An exclusive residential building project has been completed in the Vasastaden district of Stockholm, Sweden. Norra Tornen has been developed by Oscar Properties, with the Innovation Tower set to be the tallest residential building in the city, at 125 meters (410 feet) and 38 floors. The second, Helix-Tower, is just a bit smaller at 36 floors. Both towers have a unique design, in the form of box-shaped modules that have been merged together that required advanced structural load analysis.
Separate structural design for every floor
Advanced design work was required on such a structure. Sweco Structures, consultants for the project, carried out an extensive analysis of load distribution, both at a local and global level. To achieve these calculations, they used FEM-Design.
“We have calculated the loads in and between every prefabricated concrete element to design them”, says Marco Binfaré from Sweco. “There is not a lot of software able to do that.” Firstly, Sweco built the entire FEM-model to see how the building turned out. Afterward, every element was designed and coupling forces analysed.
Marco and his colleagues found the software especially useful in calculating elements with complex geometry. They were able to simultaneously continue analysis at the global level using the 3D model to see how forces were distributed in walls and down to foundation level.
They worked in both levels and elevations in order to account for individual elements and the entire construction – imperative due to the complexity of the structure. Another important area was in analysing the effect of external forces, such as wind. A key focus was put into a wind-induced acceleration in the upper floors.
“We analysed the dynamics in FEM-Design by calculating the natural frequency of the building, and after that, we calculated acceleration on the upper floors. FEM-Design enabled us to understand the structural behaviour and design the building to fulfil requirements.”

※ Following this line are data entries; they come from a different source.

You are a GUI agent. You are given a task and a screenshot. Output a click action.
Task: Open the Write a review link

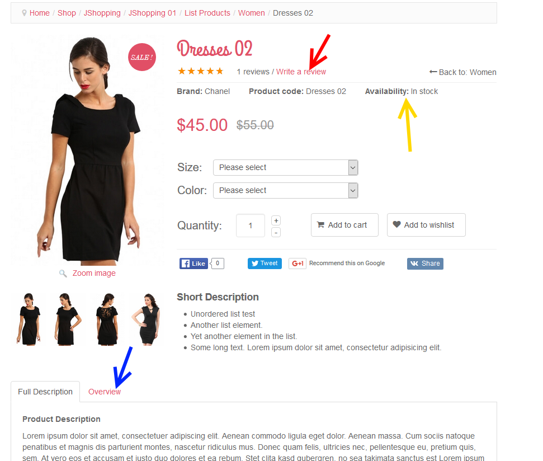(301, 72)
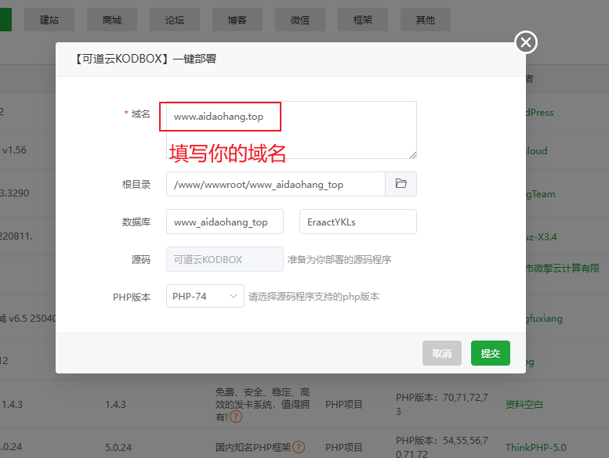
Task: Switch to the 其他 tab
Action: point(426,20)
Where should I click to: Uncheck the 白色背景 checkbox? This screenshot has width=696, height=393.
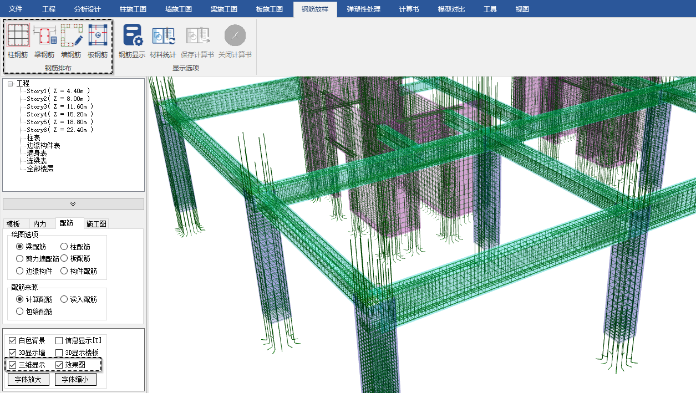(x=13, y=341)
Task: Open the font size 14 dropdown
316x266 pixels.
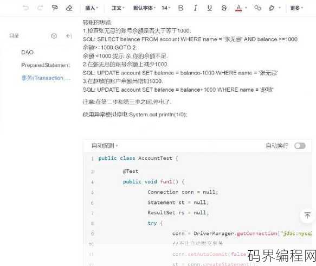Action: [x=166, y=8]
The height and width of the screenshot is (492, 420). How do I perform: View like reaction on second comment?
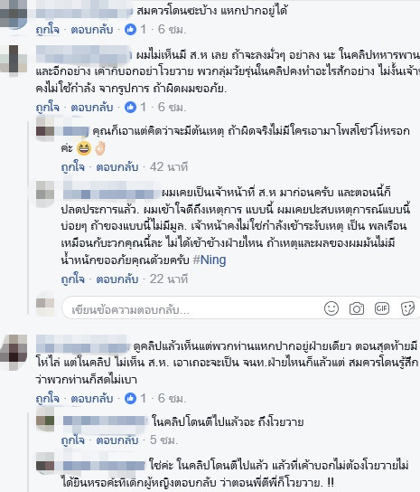[x=130, y=108]
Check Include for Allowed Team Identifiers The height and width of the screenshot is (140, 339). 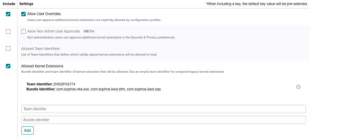pos(8,48)
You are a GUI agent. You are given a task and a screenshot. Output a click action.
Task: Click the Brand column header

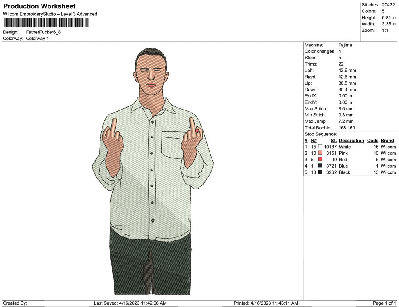(x=387, y=141)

3D framework essential for advanced analysis
Sweco carried out multiple local analyses for the project. The distinctive design of the building puts high demands on the structure’s ability to resist loads. With the tower extending in various directions and aspects, large forces must be moved laterally, in turn creating significant tension loads. Marco continues:
“In order to analyse these forces, we built three frame girders in 3D, as a separate model based on the global one. We simulated forces and ascertained the design basis for clamping cables that hold the construction in place. These cables are anchored in the core of the building using reinforcement.”
Local analyses were also carried out on stabilising walls with door openings and holes for pipes in the door cover, which don’t have the same stiffness as a complete rectangular wall.
This was compensated for by adding steel beams to the top of the openings. To get the design right on the beams, Marco and his colleagues created separate models in the program for each steel beam, modelled individually with details of holes made for installation.
Automated workflow to export structural model data to Excel
Due to its size, the Norra Tornen project generated huge amounts of data. Sweco Structures needed to manage this information internally, and therefore wanted an automated download of load data from the model. They were able to collaborate with StruSoft to export this data to Excel, and this automated workflow saved considerable time.
“It saves a lot of time”, Marco points out. “Manual input errors are eliminated, and this helps ensure the required prefabricated concrete elements are of high quality.”
Norra Tornen is yet another ambitious and distinctive project which has been made possible with FEM-Design.